Вскоре курумник закончился, они вышли на пологий склон, заросший травой и диким луком. Батоха присел у ручейка, достал трубку и принялся уминать табак коричневым пальцем. Никита нацедил воды в кружку и жадно, будто с похмела, выпил.
Всю дорогу они молчали. Вот, наступила подходящая для разговора минутка, но бурят ничего не говорил, лишь посасывал трубку и с хитринкой глядел на мальчика. «Думает, я сейчас его вопросами засыплю, – усмехнулся про себя Никита. – Хреном тебя по башке! Ничего не скажу».
После перекура двинулись вверх по склону. Опять появилось что-то похожее на тропку. Уже не было нужды с опаской глядеть под ноги, выбирая место для шага, и дурные мысли полезли в голову – настырно, как черти в хату без образа. Главная дума заключалась в том, куда и зачем его ведут. На какое поручение его подписал отец Зосима? Не от того ли сгинул Алёшка Люблин? Видно, потому и молчат все – и священник, и Батоха. Не раскрывают подробности, чтобы клиент не убёг. Может, отец Зосима, как и ламы, решил с духами договориться? Может, его, Никиту, ведут как телёнка на убой? – хотят духов жертвой умаслить. Выходит, он и есть тот самый жэмхег – лучший кусок мяса, который в дар поднесут. Никита отогнал жуткие мысли. Нашёптывает тот, кто за левым плечом прячется, – старается отчаянье вселить. Послушаешь его, так он начертомелит, наговорит такого, что и сам себя в погибель сведёшь.

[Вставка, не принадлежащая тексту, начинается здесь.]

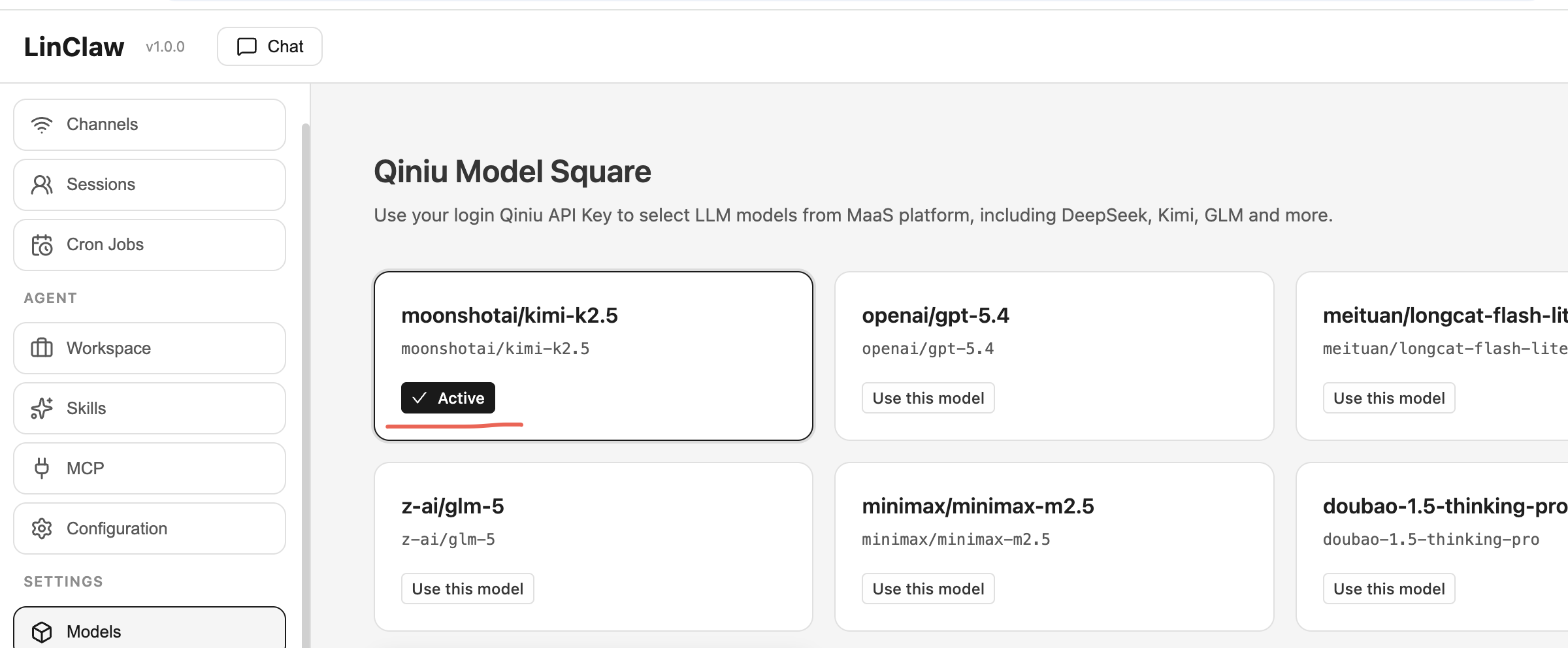Open the Chat view from the header
Screen dimensions: 1568x648
pyautogui.click(x=269, y=46)
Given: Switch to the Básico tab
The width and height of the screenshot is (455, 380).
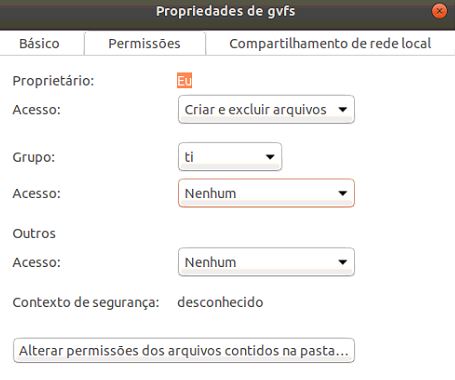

Склон набирал крутизну, на заросшую травой поверхность всё чаще выглядывали скалистые выступы. Вскоре путники уже почти ползли вверх, цепляясь руками за острые камни. Заплечник у Никиты тяжелел, будто чья-то гадкая рука тянула назад. Наконец они взобрались на седловину перевала. Здесь, как обычно, дул студёный хиус. Отдыхать было зябко, они недолго перевели дух и спустились в узкое каменистое ущелье. Сыпуха постоянно уходила из-под ног. Приходилось скользить, как на лыжах, время от времени тормозить, упираясь в крупные камни.